[Data entries]
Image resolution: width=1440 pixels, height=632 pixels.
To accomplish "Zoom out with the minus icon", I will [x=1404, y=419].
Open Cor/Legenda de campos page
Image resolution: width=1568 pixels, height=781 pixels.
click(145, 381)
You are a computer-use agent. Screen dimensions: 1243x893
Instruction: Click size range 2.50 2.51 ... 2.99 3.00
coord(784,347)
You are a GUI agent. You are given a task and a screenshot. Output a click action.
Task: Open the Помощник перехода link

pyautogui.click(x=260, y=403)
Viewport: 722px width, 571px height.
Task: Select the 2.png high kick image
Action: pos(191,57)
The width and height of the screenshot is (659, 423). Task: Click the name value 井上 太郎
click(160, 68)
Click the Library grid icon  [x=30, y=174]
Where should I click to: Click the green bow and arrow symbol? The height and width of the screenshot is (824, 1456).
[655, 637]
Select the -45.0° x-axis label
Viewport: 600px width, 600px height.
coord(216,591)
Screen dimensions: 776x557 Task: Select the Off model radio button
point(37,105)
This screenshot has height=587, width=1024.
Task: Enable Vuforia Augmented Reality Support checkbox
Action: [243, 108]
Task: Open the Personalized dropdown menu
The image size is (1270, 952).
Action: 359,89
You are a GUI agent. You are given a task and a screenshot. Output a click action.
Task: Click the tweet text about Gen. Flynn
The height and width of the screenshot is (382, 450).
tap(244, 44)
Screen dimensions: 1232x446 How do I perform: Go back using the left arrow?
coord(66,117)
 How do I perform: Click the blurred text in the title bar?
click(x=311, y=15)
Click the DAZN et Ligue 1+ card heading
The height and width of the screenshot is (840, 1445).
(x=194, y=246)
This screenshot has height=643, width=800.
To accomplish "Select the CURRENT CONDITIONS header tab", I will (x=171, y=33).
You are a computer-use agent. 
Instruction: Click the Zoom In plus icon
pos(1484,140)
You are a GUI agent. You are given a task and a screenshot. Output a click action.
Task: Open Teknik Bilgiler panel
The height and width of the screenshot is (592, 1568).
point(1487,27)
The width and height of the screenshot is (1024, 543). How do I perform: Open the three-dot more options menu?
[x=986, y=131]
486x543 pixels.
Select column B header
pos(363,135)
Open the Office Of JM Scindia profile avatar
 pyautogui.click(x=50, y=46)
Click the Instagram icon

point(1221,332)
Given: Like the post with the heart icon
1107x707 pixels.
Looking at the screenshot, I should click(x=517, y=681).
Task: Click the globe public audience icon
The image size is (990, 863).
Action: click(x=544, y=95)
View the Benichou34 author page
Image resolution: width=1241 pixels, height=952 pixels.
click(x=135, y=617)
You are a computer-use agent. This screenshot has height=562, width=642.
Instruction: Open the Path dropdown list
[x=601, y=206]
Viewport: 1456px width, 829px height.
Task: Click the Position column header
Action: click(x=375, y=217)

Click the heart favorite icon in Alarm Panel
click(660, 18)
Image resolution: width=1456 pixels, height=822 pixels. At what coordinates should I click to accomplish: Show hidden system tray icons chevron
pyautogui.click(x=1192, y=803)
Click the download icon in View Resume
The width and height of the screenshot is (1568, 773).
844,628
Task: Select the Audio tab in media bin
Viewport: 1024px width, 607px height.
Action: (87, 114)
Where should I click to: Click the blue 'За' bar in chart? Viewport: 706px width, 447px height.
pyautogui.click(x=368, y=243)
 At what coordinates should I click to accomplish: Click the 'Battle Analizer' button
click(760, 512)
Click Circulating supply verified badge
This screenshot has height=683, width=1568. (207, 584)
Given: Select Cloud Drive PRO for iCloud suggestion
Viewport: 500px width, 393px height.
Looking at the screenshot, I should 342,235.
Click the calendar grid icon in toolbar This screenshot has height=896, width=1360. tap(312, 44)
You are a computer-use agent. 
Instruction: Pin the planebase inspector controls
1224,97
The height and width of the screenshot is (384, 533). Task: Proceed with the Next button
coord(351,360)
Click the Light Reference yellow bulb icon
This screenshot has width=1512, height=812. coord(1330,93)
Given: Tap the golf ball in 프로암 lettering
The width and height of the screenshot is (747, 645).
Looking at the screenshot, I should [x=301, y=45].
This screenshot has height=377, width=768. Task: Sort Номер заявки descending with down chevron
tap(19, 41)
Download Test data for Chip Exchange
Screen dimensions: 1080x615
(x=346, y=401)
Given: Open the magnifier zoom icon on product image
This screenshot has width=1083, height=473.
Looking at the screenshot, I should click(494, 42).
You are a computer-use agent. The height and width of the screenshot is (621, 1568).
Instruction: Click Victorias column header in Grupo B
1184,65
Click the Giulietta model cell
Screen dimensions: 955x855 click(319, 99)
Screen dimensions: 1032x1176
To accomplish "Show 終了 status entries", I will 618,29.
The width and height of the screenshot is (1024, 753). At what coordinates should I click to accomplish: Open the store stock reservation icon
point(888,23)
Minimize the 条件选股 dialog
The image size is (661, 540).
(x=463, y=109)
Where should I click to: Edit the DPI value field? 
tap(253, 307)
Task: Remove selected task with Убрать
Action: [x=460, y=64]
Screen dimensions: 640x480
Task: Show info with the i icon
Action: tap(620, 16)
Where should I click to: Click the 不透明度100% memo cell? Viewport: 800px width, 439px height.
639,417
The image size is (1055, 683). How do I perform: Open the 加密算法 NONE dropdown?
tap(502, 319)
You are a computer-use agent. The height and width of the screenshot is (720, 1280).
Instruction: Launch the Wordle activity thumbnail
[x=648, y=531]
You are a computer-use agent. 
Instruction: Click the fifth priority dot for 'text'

### Aim of the task
Copy out every line of the data that includes the word "computer".

### Response area
You are a computer-use agent. Screen dimensions: 1243x893
You are a computer-use agent. 
You are a computer-use agent. This screenshot has height=562, width=642.
You are a computer-use agent. 
You are a computer-use agent. The height and width of the screenshot is (621, 1568).
You are a computer-use agent. The height and width of the screenshot is (720, 1280).
You are a computer-use agent. 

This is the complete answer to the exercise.